[start Passage shown]

Sure, keep reminding me I can't get SNY in South Jersey.


----------



## Hound (Mar 20, 2005)

RasputinAXP said:


> Sure, keep reminding me I can't get SNY in South Jersey.


E* does not provide SNY in Central NJ either. But D*, Verizon and Comcast do.


----------



## purtman (Sep 19, 2006)

Richard King said:


> That's too bad.


What do you mean by this? You're usually a pretty straight shooter so I was wondering what the comment meant. Thanks!


----------



## BattleZone (Nov 13, 2007)

purtman said:


> What do you mean by this? You're usually a pretty straight shooter so I was wondering what the comment meant. Thanks!


He means that Charlie's "negotiations" often result in Dish not carrying programming that other services carry, because Charlie refuses to pay the asking price, leaving Dish customers without the option to get that programming at any price.


----------



## clyde sauls (Nov 16, 2007)

my other half didnt really care whether channels were in hd or not. After CNN came in Hd . One day he stated there sure is a difference. I have dish and have on CNN right now and the Hd channel is super.


----------



## RasputinAXP (Jan 23, 2008)

Hound said:


> E* does not provide SNY in Central NJ either. But D*, Verizon and Comcast do.


I'm still waiting for MSG HD too. *sigh*


----------



## jdubbyap (Feb 2, 2008)

Well I had E* installed on Wednesday and I must say aside from missing FX & Spike in HD, the switch was a very smart one. I see no depreciation in PQ from DirecTV on the HD side of things, but can't say the same for SD. Fortunately I went with the DishHD package so SD isn't a major concern. The ViP722 is 10X better than the HR20 with the exception of the tedious process in scheduling a recording. Overall I am very pleased.


----------



## archer75 (Oct 13, 2006)

The last time I had direct was almost 2 years ago when I switched to dish. I found the HD picture quality to be the same but Dish had signficantly better SD picture quality. I watch it on a front projector so when everything is as large as it is I can see a difference. 

I dumped Direct because to get the MPEG4 receivers i'd have to give up my Direct Tivo and the new Direct hardware at the time was horrible. If they stayed with Tivo i'd probably still be there. 
But the Dish DVR is great too.


----------



## TBoneit (Jul 27, 2006)

[end Passage shown]

What you will do |
**A.** Copy from the satellite TV forum thread the passage from "I dumped Direct" up to and including "(Jul 27, 2006)".
**B.** Answer these questions from the satellite TV forum thread.
(i) Which three providers does Hound say offer SNY in Central NJ?
(ii) Which receiver does jdubbyap call 10X better than the HR20?
(iii) What does archer75 watch TV on?

[start Data block]

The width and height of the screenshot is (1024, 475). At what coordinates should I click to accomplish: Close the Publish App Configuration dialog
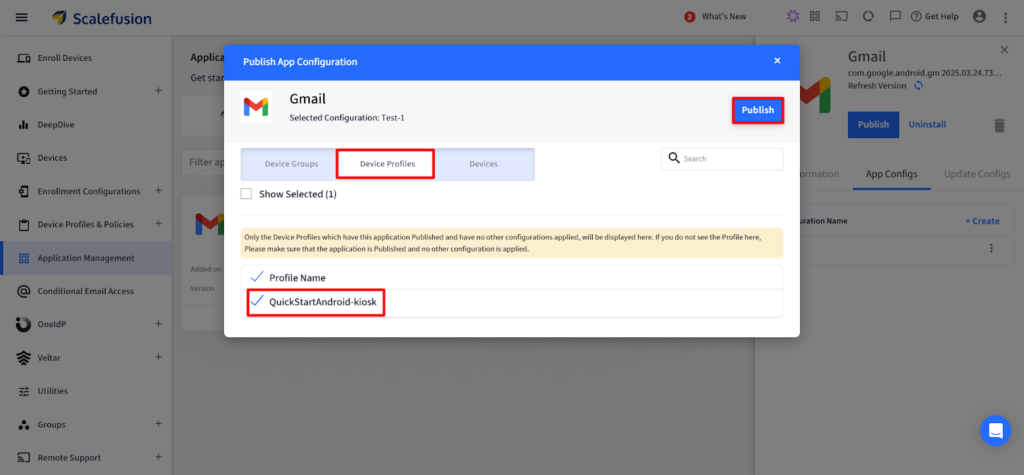[x=777, y=61]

[end Data block]

Answers to each task |
**A.**
I dumped Direct because to get the MPEG4 receivers i'd have to give up my Direct Tivo and the new Direct hardware at the time was horrible. If they stayed with Tivo i'd probably still be there. 
But the Dish DVR is great too.


----------



## TBoneit (Jul 27, 2006)

**B.**
(i) D*, Verizon and Comcast
(ii) The ViP722
(iii) A front projector